Citizens could have a hand in disciplining judges

Illinois voters will decide this fall whether to add two governor-appointed citizens to the state panel that disciplines judges, one of two constitutional changes Gov. Jim Edgar proposed in his State of the State. The other proposal — establishing a cabinet-level Department of Education — never gained widespread support.

Edgar said the Illinois Courts Commission's "impartiality was called into question and our public trust in the judicial system was diminished" last spring when the panel handed down the most lenient punishment possible to one of its own. Illinois Supreme Court Justice James Heiple received a written reprimand last April when he could have been removed from the bench on charges he abused his authority to evade traffic tickets.

The commission was also criticized for:

• holding the Heiple hearing in Collinsville, away from the state's major media markets;

• forbidding police to testify, but allowing Heiple to speak;

• initially banning tape recorders and cameras from the proceedings.

Most damaging to the commission's credibility: Fellow Supreme Court Justice Moses W. Harrison II, who headed the panel, heard Heiple's version of the altercation with police during a casual conversation before charges were filed.

Several lawmakers criticized those actions. Indeed, Springfield Republican Rep. Gwenn Klingler introduced a resolution to investigate impeachment of Heiple. A special House committee held several days of hearings before voting against impeachment.

If the amendment is approved November 3 by three-fifths of those voting on the question or a majority of those voting in the election, the governor will appoint two non-judges to the commission. The amendment would require commission members to step down if a conflict of interest arises. A member of the Supreme Court, for example, could not sit in judgment of a fellow justice.

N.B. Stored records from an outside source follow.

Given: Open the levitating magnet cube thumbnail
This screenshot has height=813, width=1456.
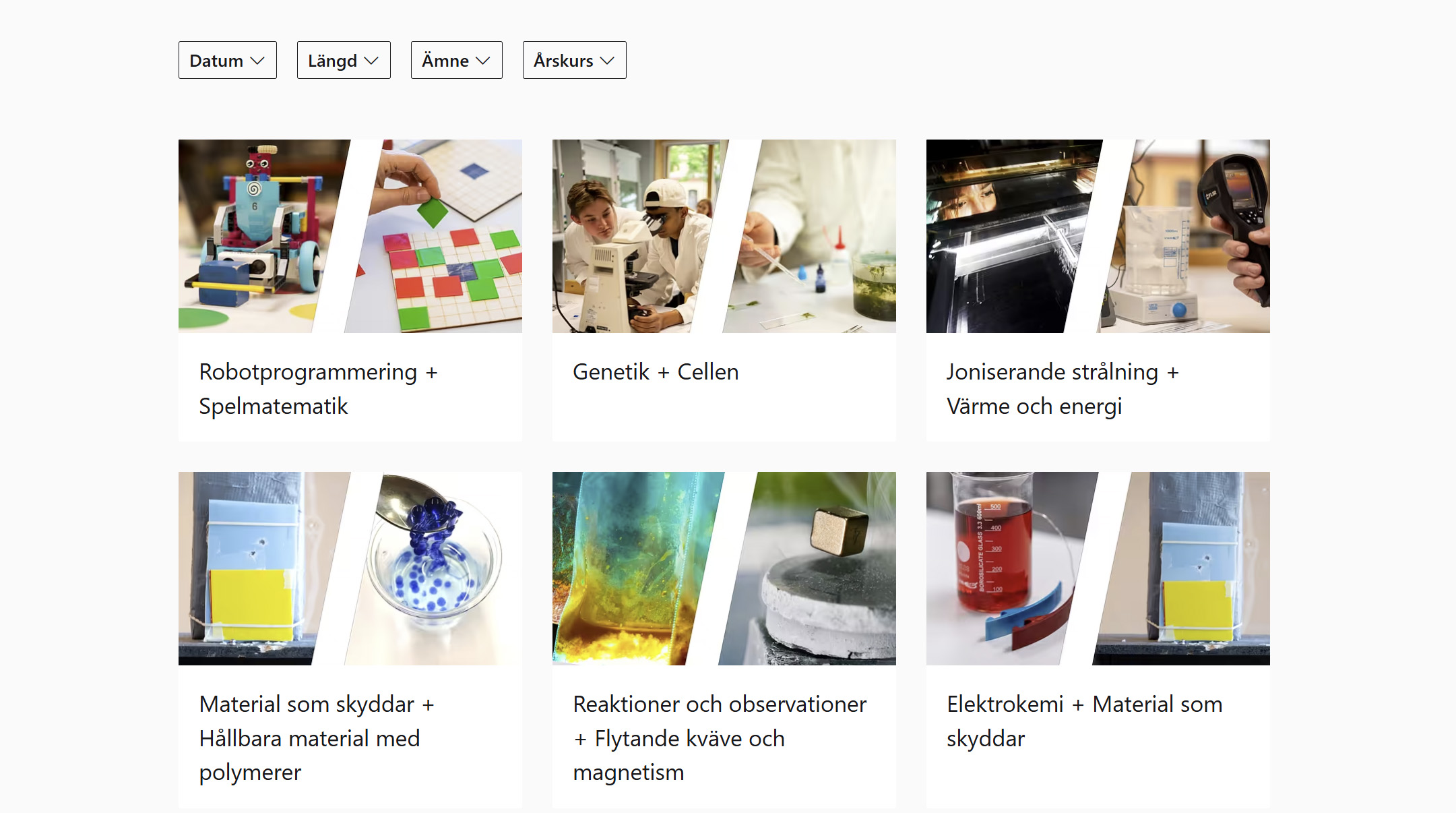Looking at the screenshot, I should [724, 568].
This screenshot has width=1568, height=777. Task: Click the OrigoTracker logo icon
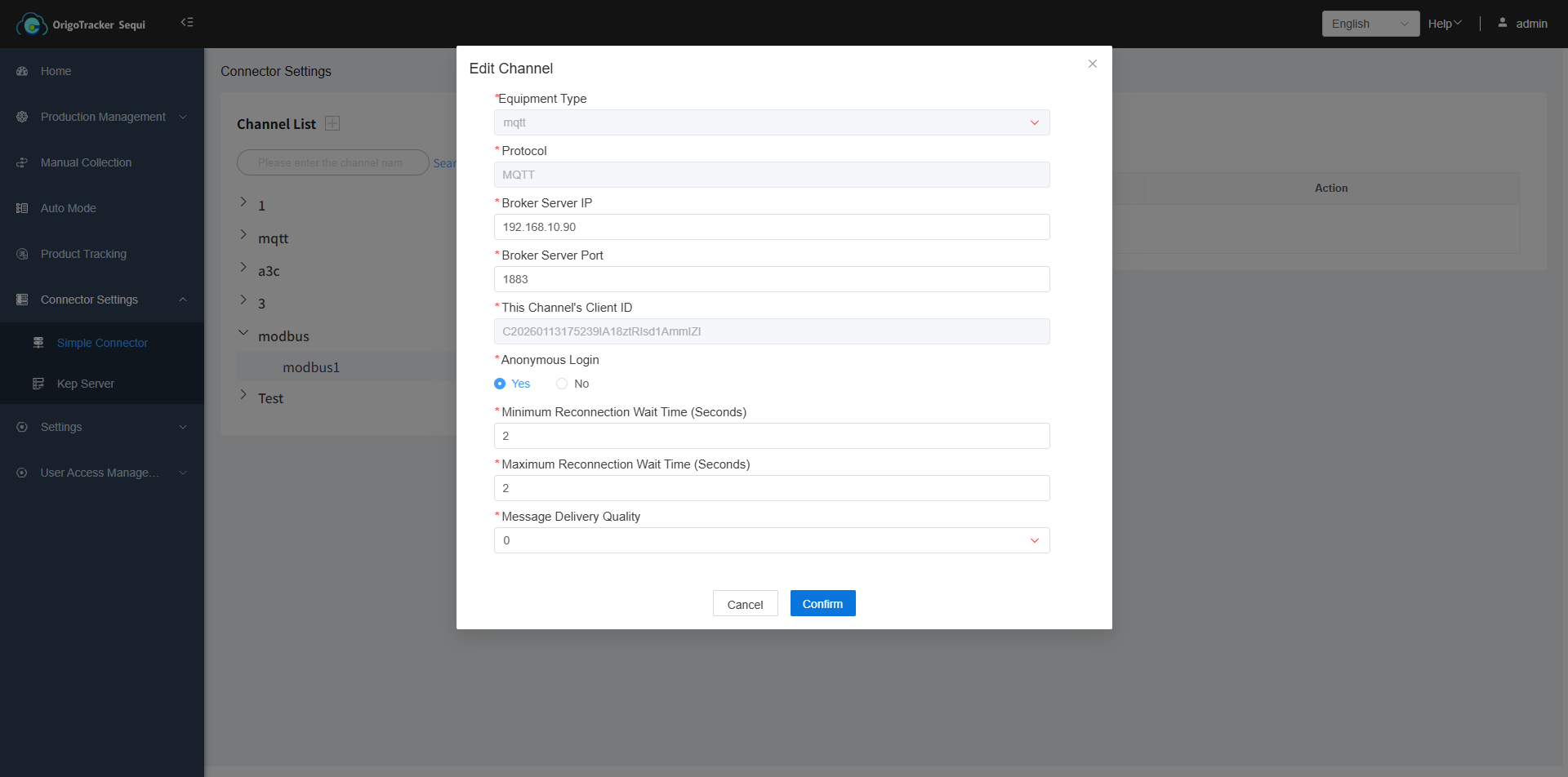pos(32,24)
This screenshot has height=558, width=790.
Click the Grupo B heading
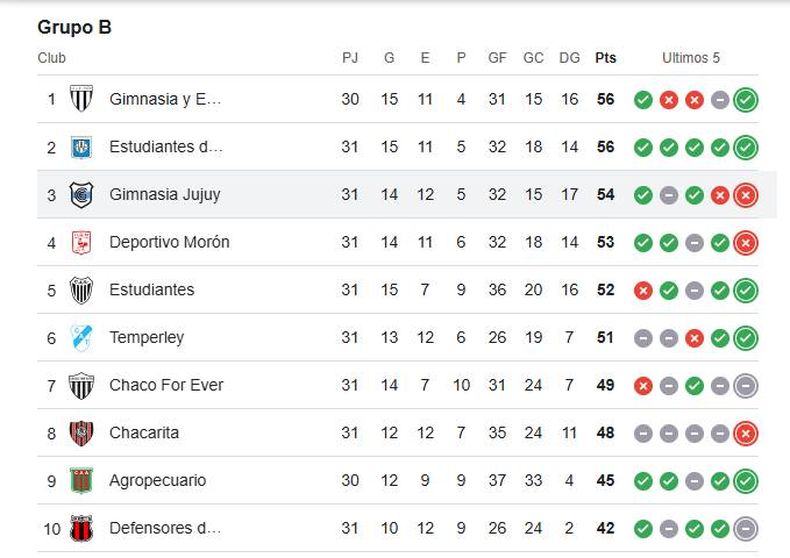pos(75,27)
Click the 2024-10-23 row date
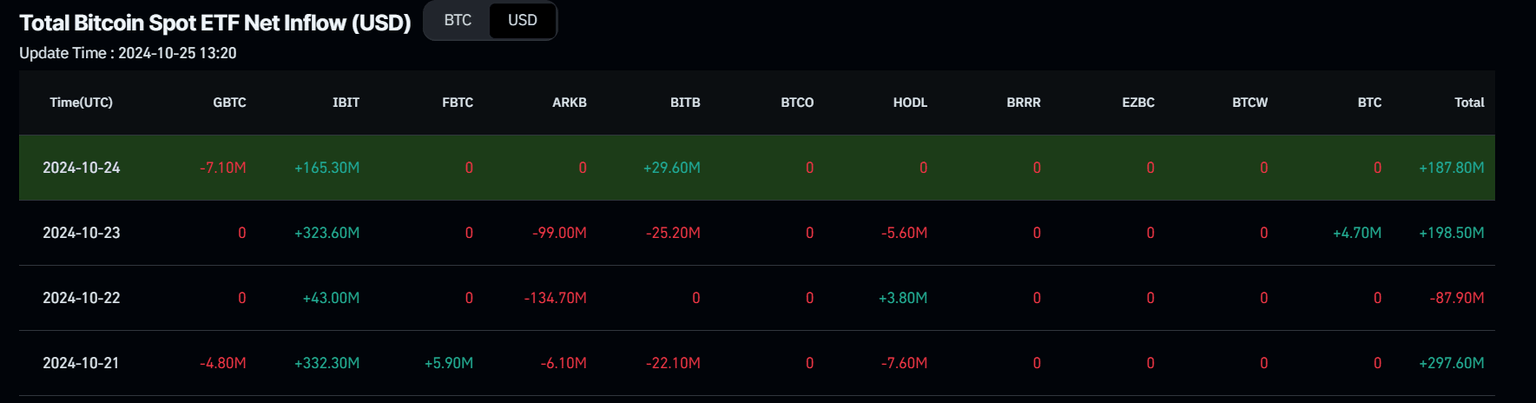Screen dimensions: 1536x403 pyautogui.click(x=81, y=233)
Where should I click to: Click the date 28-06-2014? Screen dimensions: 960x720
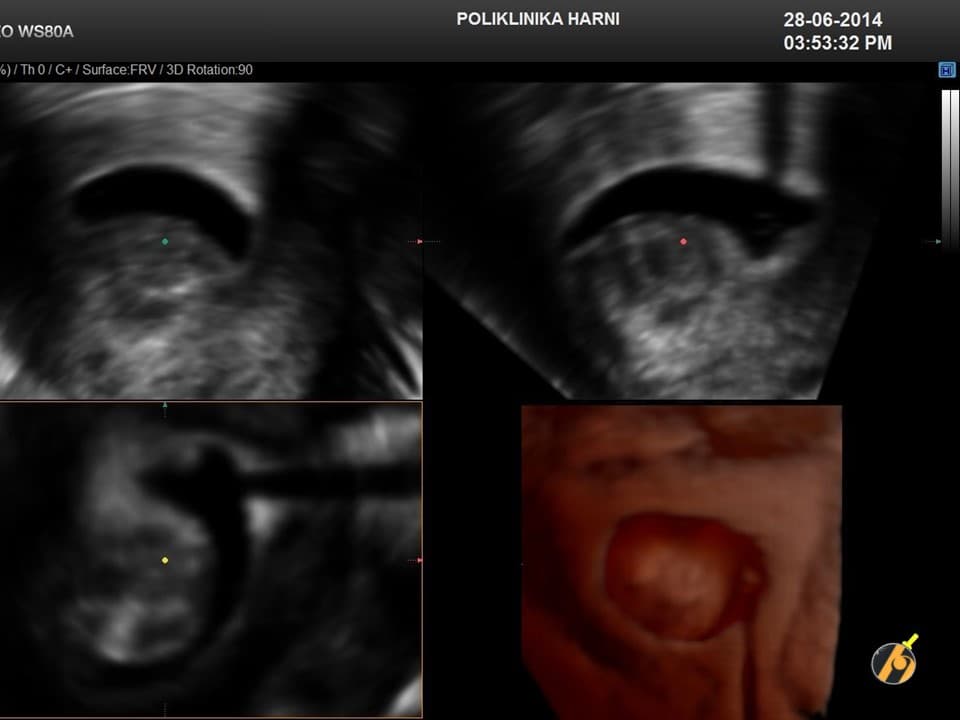pos(832,20)
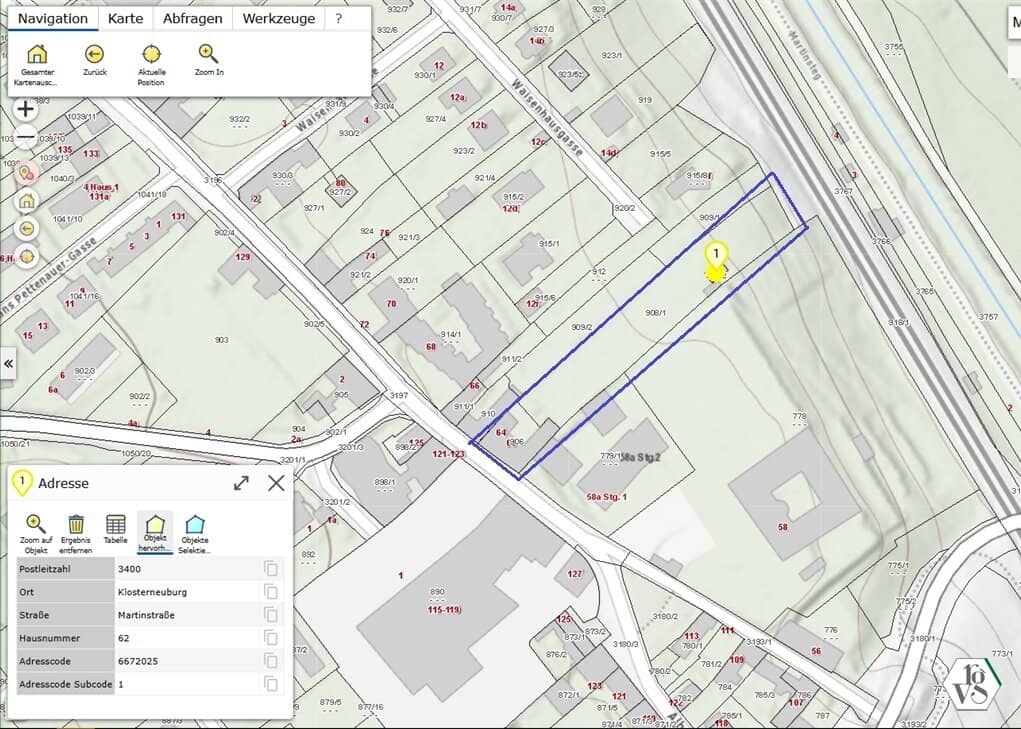Toggle the red map-pin identify tool

pos(26,172)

Another proposed amendment would have consolidated the state comptroller's and treasurer's offices, a move supporters say would save millions. (See Illinois Issues, February 1998, page 42.) The effort, which would have eliminated the comptroller's office by 2002, failed to get out of the legislature. "If we want to eliminate an office, let's look at the lieutenant governor's office," Peru Democratic Sen. Patrick Welch said during floor debate. Jennifer Davis


High-tech tracking for young offenders

No more name games. That's what a new fingerprint database will mean to this state's juvenile delinquents. "They almost all learn they can play with their names and not get caught," says Bob Benjamin, spokesman for the Cook County state's attorney's office. The reason: no central repository for juvenile crime information. Minors could go to every municipality in the Chicago area and commit crimes with different identities without a connection being made, Benjamin says. "The arresting agency is on their own," adds Illinois State Police spokesman Mark McDonald.

This will change with the state police's new database, part of a juvenile justice overhaul. When the system is launched in January 2000, offenders as young as 10 will be fingerprinted. The data will be stored in a central computer. Arresting agencies will then be able to get complete information about a juvenile's record within 12 hours. Modeled after a system in Minnesota, the database is expected to cost between $5.5 million and $9.9 million, according to McDonald. The difference depends on the number of "live scan" fingerprint machines installed throughout the state. The higher figure would buy 83.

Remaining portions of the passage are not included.